Antigens of fungi and actinomycetes can cause AA, which is also called hypersensitivity pneumonitis. Two newly developed cases of AA in our study demonstrate that compost workers are at risk of this occupational disease. Singular cases of AA in subjects handling compost have been reported in Belgium (Vincken and Roels 1984) and the USA (Brown et al. 1995).

The frequency of medically treated chronic bronchitis in the compost workers increased significantly during the observation period. However, this result should be handled with caution due to the different prevalence of smokers in the study groups and the fact that only three of the compost workers with chronic bronchitis were never smokers.

The disease is probably caused by inflammatory effects of organic dust. Unfortunately, further longitudinal studies concerning health effects due to dust exposure in composting plants or other waste treatment facilities are not available for comparison of health effects and loss of lung function. Nevertheless, similar bioaerosols including high amounts of microorganisms occur in other industries, e.g., textile industries, saw and paper mills, farms, poultry, and swine confinement buildings.

Increasing current personal exposures to organic dust at these workplaces were found to be predictive of upper and lower respiratory tract symptoms and chronic bronchitis (Simpson et al. 1998; Wang 2005; Rylander and Carvalheiro 2006). In an international multi center study, an increased risk of chronic bronchitis has been observed even in young agricultural, textile, paper, wood, and food processing workers (Zock et al. 2001).

Chronic impairment of pulmonary function due to organic dust exposures was observed among cotton textile workers, farmers, swine confinement operators, and animal feed processing workers, and it was associated with high dust and endotoxin concentrations (Smid et al. 1992; Schwartz et al. 1995; American Thoracic Society 1998; Wang et al. 2005). However, in contrast to our results, the decline of FEV1 in all of these studies was more pronounced compared to FVC, indicating a different pathogenic mechanism of organic dust from composting plants.

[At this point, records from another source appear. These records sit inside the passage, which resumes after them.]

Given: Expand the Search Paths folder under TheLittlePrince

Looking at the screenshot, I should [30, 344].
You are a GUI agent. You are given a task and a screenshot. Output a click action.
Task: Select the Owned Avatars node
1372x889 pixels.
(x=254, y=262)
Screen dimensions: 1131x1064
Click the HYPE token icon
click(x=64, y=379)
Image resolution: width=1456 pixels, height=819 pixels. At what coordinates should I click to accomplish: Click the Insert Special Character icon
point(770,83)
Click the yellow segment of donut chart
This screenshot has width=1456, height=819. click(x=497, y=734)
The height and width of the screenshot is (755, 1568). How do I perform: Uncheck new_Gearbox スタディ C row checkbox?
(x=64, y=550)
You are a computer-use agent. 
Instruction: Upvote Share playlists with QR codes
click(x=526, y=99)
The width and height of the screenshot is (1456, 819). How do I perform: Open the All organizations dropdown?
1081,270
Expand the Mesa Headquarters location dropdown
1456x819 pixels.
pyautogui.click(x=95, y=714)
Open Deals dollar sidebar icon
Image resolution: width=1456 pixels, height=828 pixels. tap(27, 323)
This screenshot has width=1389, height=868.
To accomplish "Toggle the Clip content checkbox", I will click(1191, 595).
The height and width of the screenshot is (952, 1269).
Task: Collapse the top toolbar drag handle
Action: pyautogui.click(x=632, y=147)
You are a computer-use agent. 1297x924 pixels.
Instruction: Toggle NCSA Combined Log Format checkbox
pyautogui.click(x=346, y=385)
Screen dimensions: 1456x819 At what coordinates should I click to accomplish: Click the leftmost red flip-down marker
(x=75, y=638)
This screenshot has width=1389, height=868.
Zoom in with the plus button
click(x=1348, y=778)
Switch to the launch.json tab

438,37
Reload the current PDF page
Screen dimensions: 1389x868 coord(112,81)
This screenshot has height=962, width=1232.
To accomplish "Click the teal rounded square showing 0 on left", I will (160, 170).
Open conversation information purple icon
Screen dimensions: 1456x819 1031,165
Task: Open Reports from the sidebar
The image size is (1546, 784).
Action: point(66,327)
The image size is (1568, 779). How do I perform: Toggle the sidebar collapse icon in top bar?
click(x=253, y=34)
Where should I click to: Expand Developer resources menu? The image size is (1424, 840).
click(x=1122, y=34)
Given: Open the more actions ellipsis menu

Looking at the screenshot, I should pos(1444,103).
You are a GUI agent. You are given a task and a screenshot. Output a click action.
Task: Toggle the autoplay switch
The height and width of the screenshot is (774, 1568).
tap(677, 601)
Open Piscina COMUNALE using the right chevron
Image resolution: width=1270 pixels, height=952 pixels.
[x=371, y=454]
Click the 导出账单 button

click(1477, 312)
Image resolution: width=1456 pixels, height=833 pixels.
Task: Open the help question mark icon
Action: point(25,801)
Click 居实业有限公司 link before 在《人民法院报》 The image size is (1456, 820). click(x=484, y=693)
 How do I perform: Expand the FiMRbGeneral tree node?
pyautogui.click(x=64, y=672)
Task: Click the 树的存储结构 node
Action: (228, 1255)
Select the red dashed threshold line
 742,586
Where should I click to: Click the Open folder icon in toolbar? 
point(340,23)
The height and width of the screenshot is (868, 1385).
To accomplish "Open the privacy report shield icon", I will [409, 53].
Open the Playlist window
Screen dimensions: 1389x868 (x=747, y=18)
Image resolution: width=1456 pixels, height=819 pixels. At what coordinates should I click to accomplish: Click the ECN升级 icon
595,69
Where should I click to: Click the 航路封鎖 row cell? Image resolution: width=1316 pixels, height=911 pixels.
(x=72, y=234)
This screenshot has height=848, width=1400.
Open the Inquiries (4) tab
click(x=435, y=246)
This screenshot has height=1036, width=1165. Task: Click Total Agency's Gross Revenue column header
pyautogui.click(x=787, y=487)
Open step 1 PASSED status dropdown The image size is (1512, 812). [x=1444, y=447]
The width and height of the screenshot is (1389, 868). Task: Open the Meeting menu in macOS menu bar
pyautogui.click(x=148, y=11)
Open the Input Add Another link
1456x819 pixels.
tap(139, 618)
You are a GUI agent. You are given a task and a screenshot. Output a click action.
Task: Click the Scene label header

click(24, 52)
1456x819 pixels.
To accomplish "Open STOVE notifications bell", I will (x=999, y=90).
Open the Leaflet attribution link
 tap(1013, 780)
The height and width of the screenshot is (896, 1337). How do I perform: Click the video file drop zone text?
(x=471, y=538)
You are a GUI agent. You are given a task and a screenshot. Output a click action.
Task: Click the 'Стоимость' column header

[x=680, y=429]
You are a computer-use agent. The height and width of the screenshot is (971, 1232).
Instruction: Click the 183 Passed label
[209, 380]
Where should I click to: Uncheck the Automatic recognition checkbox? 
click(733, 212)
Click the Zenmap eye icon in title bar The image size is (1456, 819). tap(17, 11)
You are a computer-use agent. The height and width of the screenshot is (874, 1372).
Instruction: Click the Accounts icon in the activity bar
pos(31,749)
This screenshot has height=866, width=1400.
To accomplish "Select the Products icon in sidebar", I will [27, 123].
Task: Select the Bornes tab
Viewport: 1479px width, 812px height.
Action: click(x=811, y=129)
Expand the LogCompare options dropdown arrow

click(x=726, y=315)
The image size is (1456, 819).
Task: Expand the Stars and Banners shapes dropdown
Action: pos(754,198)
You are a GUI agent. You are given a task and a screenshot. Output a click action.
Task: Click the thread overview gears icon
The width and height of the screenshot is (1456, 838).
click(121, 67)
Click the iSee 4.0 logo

At the composting facilities, median concentrations of respirable dust and endotoxins did not exceed 1 mg/m3 and 20 ng/m3, respectively. Additionally, the decrease of FVC in compost workers was stronger than the decline in FEV1, indicating a restrictive lung disorder rather than an obstruction. Thus, organic dust exposures underlying these effects on lung function at workplaces in composting facilities seem to differ from effects among cotton textile workers, farmers, swine confinement operators, and animal feed processing workers. This may be caused by exposure to different species of microorganisms in the dust. Since compost piles heat up to 60–70°C during the biodegradation process, high amounts of thermo-tolerant and thermophilic bacteria (actinomycetes) and filamentous fungi are found in bioaerosols at composting sites (Göttlich et al. 1994; Kutzner and Kempf 1994; Schappler-Scheele et al. 1999) but low concentrations of Gram-negative, endotoxin producing bacteria which are often high at cotton manufacturing industries, poultry and swine confinement buildings, and farms. Fungal species of the genera aspergillus and penicillium are prominent in bioaerosols from composting plants (Göttlich et al. 1994; Schappler-Scheele et al. 1999), many of them producing secondary metabolites such as mycotoxins (Bünger et al. 2004). The influence of these microorganisms and their components on the upper and lower airways should be evaluated in further studies.